• Your instructions:
Locate each line in the items below that contains the string "pyautogui", and copy every such line in full.
· · · · · · ·
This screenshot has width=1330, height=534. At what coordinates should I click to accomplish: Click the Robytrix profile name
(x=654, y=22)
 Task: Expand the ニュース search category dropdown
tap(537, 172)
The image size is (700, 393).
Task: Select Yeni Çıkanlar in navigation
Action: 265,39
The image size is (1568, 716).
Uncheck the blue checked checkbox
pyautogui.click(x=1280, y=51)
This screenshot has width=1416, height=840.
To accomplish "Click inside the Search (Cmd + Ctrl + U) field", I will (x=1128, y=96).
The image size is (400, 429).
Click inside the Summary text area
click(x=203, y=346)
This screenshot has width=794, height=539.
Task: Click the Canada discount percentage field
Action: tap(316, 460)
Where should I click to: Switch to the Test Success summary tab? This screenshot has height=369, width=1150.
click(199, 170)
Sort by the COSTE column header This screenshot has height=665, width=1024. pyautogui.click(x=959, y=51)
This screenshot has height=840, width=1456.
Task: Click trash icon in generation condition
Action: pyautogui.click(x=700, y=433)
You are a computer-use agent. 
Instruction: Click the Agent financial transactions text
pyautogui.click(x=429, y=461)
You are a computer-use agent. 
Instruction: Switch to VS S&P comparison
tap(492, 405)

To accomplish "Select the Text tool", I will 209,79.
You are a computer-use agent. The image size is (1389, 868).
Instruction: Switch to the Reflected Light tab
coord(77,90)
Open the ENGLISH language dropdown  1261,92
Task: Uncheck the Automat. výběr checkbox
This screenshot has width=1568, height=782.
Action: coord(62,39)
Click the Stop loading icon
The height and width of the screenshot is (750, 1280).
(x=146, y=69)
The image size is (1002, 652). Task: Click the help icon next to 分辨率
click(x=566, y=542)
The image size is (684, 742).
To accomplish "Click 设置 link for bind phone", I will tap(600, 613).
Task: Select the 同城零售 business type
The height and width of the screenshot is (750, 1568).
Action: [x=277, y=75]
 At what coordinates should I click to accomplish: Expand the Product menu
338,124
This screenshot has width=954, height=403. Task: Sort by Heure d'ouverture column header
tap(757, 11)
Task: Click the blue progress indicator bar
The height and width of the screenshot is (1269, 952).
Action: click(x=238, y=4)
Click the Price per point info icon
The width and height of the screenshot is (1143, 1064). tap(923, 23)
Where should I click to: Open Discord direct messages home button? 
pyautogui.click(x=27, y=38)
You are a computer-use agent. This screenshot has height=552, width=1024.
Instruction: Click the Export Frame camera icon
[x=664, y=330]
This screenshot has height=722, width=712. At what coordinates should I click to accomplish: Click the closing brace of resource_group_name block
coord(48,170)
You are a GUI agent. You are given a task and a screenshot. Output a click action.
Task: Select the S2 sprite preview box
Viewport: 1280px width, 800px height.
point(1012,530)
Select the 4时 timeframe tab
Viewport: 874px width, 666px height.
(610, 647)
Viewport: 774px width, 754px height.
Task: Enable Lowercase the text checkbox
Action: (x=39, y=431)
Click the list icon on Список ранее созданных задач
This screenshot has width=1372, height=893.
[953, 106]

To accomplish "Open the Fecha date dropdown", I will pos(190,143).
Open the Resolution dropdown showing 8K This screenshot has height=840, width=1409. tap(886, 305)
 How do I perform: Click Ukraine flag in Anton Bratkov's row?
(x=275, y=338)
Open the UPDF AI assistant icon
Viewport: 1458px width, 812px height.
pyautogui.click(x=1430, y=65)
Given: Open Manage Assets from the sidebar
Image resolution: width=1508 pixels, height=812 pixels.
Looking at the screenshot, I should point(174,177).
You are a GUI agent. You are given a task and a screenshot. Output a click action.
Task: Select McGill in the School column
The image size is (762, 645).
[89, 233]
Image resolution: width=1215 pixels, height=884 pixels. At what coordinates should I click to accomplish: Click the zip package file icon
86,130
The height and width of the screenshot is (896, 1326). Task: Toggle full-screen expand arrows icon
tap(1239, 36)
· · · · · · ·
• Final result:
pyautogui.click(x=1280, y=51)
Sort by the COSTE column header This screenshot has height=665, width=1024. pyautogui.click(x=959, y=51)
Action: pyautogui.click(x=700, y=433)
pyautogui.click(x=429, y=461)
pyautogui.click(x=27, y=38)
pyautogui.click(x=1430, y=65)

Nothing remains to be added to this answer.